Wednesday, September 29, 2010

Waiting for the Great Pumpkin: Epherma & Other Epiphanies

As a connoisseur of vintage Hallowe'en dross and other ephemera, I keep a keen watch on pumpkin crop predictions.  However, unlike previous years where I just wait for The Weather Network to run some human interest story to fill in the gaps between the rote repetition of plausible but improbable predictions about the weather, this year I planned an Homeric bicycle tour of local artisan pumpkin nurturers ('organic farming' is so over, the more holistic 'food nurturing' is topping teen trend charts at the moment) to survey their colour, heft, and general orbness personally.

Pumpkin surveying is thankless work.
In preparation for my fantastic voyage, I donned a pair of vintage Rayban Wayfarers, enwrapped myself in a plaid hoodie to brace myself against the frigid elements, and saddled 200lbs of touring supplies on my moderately immoral and sniffly brakeless touring bike (I stop by the sheer power of my will), and then walked it down the sidewalk like a pretentious twat

Walking my moderately immoral and sniffly brakeless touring bike of doom down the sidewalk to the outskirts of town, I realized that I would be missing tomorrow's much vaunted Art Spin finale.  Since traveling trivial distances by bicycle to view trivial visual stimulus is also an important part of my life, I decided to catch The Weather Network's round the clock coverage of this season's pumpkin nurturing on the TV later and turned back to prepare for the Art Spin ride instead.

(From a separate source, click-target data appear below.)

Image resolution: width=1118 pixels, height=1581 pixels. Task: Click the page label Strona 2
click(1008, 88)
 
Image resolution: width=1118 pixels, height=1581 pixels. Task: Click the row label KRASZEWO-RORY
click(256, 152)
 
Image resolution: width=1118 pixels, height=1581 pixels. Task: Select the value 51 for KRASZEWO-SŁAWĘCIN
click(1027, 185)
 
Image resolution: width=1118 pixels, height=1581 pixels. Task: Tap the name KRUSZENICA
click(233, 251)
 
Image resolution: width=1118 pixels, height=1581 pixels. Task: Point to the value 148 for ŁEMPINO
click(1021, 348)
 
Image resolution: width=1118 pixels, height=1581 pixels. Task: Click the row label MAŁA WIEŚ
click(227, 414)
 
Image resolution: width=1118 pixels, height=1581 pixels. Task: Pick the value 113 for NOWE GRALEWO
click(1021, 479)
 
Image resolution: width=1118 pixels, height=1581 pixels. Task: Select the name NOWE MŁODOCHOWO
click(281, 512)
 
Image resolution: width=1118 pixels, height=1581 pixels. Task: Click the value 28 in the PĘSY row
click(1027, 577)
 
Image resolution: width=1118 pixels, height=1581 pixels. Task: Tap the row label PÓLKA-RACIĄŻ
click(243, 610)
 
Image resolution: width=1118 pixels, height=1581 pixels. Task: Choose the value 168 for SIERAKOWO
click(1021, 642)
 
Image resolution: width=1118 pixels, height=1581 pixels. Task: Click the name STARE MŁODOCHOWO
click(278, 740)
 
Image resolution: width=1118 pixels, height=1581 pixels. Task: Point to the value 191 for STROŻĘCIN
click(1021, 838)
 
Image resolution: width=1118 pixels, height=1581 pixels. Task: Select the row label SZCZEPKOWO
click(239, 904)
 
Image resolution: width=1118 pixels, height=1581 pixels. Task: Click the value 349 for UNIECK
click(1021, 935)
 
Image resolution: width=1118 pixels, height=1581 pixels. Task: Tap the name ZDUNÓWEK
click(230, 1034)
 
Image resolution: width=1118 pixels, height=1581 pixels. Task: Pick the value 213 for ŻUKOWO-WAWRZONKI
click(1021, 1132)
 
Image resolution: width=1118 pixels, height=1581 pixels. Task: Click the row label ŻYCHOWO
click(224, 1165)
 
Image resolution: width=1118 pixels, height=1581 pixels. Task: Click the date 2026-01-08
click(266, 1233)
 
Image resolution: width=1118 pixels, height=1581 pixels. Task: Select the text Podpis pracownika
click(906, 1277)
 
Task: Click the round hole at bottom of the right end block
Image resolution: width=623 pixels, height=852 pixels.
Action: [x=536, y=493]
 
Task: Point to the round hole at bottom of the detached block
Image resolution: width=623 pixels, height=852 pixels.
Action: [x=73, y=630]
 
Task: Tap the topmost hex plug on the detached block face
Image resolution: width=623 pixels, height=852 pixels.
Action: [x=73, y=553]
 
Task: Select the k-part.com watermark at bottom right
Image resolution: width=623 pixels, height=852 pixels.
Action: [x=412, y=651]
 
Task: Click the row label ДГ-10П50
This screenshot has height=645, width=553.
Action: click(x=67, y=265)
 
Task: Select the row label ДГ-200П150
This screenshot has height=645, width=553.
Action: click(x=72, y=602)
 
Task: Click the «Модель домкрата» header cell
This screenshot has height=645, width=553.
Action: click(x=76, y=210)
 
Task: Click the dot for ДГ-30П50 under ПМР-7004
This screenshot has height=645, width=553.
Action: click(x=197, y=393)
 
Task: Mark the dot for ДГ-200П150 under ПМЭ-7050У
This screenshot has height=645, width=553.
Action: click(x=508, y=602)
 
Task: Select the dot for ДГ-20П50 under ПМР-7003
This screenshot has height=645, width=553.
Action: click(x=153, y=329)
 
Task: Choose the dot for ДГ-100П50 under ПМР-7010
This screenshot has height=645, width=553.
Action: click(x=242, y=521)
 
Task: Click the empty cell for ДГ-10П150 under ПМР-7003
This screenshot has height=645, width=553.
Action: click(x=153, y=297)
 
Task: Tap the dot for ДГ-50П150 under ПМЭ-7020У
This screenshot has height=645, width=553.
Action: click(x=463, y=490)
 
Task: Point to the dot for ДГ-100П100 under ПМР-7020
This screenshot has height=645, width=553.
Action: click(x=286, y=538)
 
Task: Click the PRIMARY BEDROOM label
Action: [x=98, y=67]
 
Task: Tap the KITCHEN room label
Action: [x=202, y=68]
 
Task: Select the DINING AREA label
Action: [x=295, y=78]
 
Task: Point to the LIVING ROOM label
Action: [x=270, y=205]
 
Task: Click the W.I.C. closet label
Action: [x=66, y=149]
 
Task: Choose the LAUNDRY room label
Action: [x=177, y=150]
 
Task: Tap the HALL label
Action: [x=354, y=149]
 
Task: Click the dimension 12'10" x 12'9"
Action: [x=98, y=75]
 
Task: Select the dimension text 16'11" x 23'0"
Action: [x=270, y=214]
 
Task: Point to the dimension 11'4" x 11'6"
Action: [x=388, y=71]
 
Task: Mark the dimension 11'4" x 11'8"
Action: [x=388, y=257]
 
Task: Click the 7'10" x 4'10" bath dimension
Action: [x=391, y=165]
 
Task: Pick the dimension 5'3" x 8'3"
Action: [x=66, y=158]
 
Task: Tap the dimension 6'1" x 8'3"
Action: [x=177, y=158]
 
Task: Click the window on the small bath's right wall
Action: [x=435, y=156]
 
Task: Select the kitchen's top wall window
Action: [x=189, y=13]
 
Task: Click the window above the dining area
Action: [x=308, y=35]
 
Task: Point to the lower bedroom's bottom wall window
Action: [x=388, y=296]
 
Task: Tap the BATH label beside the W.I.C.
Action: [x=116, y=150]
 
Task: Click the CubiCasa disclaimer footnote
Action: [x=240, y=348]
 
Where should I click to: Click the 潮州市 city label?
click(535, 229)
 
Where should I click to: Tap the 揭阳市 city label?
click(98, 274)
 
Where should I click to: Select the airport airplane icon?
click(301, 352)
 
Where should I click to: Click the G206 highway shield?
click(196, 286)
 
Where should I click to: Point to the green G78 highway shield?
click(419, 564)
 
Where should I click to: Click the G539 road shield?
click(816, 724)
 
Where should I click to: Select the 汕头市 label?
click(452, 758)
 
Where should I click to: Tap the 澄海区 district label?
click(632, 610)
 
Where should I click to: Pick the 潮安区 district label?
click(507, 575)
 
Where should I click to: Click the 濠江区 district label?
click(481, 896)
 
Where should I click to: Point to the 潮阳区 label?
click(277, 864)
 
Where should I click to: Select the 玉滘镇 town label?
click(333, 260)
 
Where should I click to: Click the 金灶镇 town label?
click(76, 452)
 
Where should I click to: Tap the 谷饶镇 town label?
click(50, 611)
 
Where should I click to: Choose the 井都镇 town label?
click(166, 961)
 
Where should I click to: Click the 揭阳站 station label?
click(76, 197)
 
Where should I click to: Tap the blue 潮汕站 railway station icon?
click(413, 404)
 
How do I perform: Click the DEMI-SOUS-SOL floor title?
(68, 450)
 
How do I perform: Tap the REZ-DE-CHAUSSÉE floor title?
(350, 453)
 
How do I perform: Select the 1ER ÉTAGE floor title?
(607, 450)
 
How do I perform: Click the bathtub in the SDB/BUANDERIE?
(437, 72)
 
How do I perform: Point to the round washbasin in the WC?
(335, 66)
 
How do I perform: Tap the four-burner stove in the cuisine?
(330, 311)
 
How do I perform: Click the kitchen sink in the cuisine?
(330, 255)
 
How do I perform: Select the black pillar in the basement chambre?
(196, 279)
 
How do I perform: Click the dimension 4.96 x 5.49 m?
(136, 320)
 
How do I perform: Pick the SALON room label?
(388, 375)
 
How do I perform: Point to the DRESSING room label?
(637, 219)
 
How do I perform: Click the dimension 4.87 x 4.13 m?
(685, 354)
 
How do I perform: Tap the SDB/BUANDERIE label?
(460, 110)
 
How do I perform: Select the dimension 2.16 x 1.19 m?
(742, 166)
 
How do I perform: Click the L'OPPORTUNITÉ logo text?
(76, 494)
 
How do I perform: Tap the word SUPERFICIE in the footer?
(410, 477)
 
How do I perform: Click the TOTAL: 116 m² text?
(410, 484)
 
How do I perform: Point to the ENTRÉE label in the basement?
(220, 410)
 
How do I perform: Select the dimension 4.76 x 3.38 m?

Wondering about the proposed route for the Art Spin ride, I sat down beneath a tree and pulled out my Toronto Cycling Map to review what route planning the City of Toronto thought fit to send cyclists out upon.  However after staring at the map for sometime in a desperate search for some sensible and meaningful route, my mind gradually began to wander and my eyesight began to blur.  Gradually my sight focused and my mind noticed, not the bike lanes and proposed routes, but the enormous blank spaces between them.

I saw meaningless stubs and yawning chasms and began to feel strangely trapped.  Gripped by this alien sense of entrapment, I wondered when new urban planning would liberate Toronto with more facilitating infrastructure till a kindly hobo interrupted my train of thought and offered me a cupcake and a swig of his bourbon.  We chewed the moist cupcake in thoughtful silence when he suddenly extended a hand and introduced himself: "Estragon."  At that moment, I was suddenly seized by a realization so shocking I nearly added extra cushioning to my riding shorts.

I glanced up at the barren tree leaning over me.  Sitting under a barren tree?  With a hobo named Estragon?  Waiting for something that will never come in my life time?  And then I saw it...

I fell into a dizzy stupour and swooned into the kindly hobo's arms.  Coming to my senses, I stuttered madly like St Michael of Monday, so overflowing was I with prophetic revelation.  The hallmarks were all there: the apparent randomness of our journey; the search for meaning and guidance; the ultimate realization of the aimlessness of it all; the frustration and despair at the emptiness and the sense of insignificance; the attempt to impose a path to meaning and instill a sense of personal significance from within if not from without.

A gap in a bike lane that dead ends a few blocks away anyway?

Yes, I suddenly understood: Toronto's infrastructure isn't real infrastructure at all; it's actually an enormous Absurdist art installation.

Seen in Etobicoke: 'Use other sidewalk'?  What other sidewalk?!
Toronto cyclists aren't participants in an alternate modal scheme; they're the audience of the greatest wool-pulling in human history.  They pick their way across a patchwork of ridiculous routes, encountering disparate and random bits of 'infrastructure' that appear to offer meaningful guidance but ultimately lead no where.  Some search for guidance, but find none and begin to despair.  In the face of such despair, some impose their own routing of their journey and set forth regardless, while others wait for the Godot of Progressive Infrastructure under the wilting tree of city hall.

This realization got me wondering: who needs Art Spin when there's an entire exhibit waiting outside your door?